**Task statement:**
Count, in the entries below, the lines in which "computer" occurs. Give the number, nothing more.

**Record excerpts:**
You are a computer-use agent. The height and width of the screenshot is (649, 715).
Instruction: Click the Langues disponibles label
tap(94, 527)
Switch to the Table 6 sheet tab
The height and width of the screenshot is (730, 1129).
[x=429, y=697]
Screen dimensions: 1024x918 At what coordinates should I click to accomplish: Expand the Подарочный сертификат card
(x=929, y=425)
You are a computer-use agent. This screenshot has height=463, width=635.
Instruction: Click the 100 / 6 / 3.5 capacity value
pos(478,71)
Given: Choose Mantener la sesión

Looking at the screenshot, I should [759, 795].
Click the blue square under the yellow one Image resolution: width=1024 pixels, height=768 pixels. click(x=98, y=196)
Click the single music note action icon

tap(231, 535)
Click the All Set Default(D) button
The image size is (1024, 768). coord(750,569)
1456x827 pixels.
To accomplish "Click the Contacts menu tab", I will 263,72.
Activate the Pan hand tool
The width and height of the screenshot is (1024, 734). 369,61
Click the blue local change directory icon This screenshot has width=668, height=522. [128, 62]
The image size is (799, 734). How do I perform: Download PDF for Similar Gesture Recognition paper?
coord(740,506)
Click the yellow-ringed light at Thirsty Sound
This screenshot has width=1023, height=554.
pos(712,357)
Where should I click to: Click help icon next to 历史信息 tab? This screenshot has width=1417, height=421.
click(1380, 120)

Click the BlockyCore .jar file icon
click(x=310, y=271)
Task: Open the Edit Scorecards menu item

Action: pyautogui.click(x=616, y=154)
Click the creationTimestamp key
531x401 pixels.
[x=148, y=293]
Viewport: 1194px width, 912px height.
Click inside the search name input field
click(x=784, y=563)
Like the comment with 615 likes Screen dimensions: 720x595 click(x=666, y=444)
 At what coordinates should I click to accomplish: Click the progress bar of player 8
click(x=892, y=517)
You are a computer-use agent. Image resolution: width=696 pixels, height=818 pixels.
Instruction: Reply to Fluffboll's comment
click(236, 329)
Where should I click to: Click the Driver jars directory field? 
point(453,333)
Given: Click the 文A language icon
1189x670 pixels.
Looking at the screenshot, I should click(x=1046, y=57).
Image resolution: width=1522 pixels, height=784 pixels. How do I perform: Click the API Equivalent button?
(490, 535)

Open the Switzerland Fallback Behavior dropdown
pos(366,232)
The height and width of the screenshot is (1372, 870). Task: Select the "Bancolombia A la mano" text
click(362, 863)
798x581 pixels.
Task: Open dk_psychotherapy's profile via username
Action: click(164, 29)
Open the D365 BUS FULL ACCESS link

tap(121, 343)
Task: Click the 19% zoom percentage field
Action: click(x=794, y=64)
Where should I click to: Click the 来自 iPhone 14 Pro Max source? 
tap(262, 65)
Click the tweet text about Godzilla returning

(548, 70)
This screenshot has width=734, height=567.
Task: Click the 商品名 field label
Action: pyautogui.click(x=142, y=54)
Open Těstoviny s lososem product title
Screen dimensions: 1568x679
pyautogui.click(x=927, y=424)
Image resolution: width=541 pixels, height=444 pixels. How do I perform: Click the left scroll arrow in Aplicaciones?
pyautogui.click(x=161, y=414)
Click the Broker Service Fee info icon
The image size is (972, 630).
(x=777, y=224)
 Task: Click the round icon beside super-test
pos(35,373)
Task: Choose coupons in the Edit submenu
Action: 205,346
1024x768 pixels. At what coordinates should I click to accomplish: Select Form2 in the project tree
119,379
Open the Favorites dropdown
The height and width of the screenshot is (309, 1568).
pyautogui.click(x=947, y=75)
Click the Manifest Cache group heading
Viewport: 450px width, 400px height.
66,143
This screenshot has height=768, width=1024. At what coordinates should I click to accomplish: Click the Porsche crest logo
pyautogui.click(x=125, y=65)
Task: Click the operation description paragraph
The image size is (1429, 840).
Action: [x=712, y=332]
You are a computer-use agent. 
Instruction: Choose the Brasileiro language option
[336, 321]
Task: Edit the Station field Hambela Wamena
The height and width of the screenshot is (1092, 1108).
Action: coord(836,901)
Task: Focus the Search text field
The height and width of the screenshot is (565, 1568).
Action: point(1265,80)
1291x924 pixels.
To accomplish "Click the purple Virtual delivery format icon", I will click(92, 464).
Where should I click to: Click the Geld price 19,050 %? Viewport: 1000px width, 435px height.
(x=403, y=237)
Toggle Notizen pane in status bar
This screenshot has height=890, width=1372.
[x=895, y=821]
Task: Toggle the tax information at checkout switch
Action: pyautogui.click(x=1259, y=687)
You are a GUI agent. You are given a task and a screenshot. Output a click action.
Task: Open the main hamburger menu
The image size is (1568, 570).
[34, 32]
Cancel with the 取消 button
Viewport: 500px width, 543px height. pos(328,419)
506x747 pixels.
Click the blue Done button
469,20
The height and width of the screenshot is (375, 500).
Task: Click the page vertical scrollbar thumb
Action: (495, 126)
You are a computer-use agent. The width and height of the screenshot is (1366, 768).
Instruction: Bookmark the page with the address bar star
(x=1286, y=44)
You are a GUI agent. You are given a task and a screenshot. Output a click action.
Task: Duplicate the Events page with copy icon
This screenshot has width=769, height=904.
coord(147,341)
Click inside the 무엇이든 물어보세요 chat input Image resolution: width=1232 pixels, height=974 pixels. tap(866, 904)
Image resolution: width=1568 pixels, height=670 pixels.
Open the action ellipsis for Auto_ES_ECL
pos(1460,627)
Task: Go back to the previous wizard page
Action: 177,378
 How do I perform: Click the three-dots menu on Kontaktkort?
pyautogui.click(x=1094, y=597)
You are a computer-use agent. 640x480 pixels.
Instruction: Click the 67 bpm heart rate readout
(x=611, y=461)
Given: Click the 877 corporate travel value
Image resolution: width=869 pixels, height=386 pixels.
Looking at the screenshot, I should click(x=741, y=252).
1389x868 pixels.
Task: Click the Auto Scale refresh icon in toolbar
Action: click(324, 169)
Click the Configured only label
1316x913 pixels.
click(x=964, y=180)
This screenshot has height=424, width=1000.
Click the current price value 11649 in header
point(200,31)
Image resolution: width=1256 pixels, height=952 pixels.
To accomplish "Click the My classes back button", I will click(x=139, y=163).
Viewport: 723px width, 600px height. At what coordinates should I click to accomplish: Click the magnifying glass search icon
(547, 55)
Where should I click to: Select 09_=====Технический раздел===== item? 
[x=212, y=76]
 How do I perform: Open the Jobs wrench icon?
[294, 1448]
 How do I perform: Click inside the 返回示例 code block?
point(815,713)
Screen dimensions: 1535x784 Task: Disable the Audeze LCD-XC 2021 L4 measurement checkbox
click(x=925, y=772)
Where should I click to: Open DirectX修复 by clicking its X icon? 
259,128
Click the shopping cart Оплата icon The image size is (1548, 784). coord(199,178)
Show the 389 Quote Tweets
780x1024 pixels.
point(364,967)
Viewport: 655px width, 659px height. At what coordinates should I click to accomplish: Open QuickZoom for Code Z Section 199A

**Written answer:**
6